- **WRITTEN EXERCISE**
Copy everything from the line containing "Recipes (40, 461)" down to the line containing "[The University of Chicago] (295, 2467)" in the records below, renaming "Sign up" to "Register" and leaving the rest unchanged.

- **MATERIAL TO PROCESS**
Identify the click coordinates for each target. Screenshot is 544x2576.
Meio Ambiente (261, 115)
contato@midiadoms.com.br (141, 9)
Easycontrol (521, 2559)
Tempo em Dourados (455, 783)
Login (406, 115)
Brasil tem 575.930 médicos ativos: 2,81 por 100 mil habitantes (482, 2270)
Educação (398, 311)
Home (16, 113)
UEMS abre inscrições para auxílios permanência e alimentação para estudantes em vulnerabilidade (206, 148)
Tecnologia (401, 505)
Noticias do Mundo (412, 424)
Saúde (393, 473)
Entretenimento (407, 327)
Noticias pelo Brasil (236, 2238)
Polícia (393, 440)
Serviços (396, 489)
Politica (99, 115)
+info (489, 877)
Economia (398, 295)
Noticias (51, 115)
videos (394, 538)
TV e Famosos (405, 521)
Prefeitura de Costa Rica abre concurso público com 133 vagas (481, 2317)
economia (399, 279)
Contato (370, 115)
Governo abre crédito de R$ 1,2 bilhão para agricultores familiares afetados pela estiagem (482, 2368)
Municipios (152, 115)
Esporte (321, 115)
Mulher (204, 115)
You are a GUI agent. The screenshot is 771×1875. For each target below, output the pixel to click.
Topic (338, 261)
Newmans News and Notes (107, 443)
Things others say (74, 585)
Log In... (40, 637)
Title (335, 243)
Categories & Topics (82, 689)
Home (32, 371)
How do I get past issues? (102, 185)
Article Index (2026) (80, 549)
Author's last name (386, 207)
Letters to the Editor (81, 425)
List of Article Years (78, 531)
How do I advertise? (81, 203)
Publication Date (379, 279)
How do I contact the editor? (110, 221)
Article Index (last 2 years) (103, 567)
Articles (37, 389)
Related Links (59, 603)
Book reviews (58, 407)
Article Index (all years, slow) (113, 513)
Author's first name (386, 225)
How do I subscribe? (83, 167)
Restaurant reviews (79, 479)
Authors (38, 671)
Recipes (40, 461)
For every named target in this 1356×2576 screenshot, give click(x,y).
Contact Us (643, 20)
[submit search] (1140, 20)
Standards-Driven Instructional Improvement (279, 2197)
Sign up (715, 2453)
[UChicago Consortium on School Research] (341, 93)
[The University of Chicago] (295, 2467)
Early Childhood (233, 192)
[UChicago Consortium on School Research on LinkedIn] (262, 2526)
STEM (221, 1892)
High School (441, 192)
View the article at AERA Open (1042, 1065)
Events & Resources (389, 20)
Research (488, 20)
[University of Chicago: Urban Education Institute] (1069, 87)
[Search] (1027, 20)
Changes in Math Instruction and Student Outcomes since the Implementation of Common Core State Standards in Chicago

- **RESPONSE BELOW**
Recipes (40, 461)
For every named target in this 1356×2576 screenshot, give click(x,y).
Contact Us (643, 20)
[submit search] (1140, 20)
Standards-Driven Instructional Improvement (279, 2197)
Register (715, 2453)
[UChicago Consortium on School Research] (341, 93)
[The University of Chicago] (295, 2467)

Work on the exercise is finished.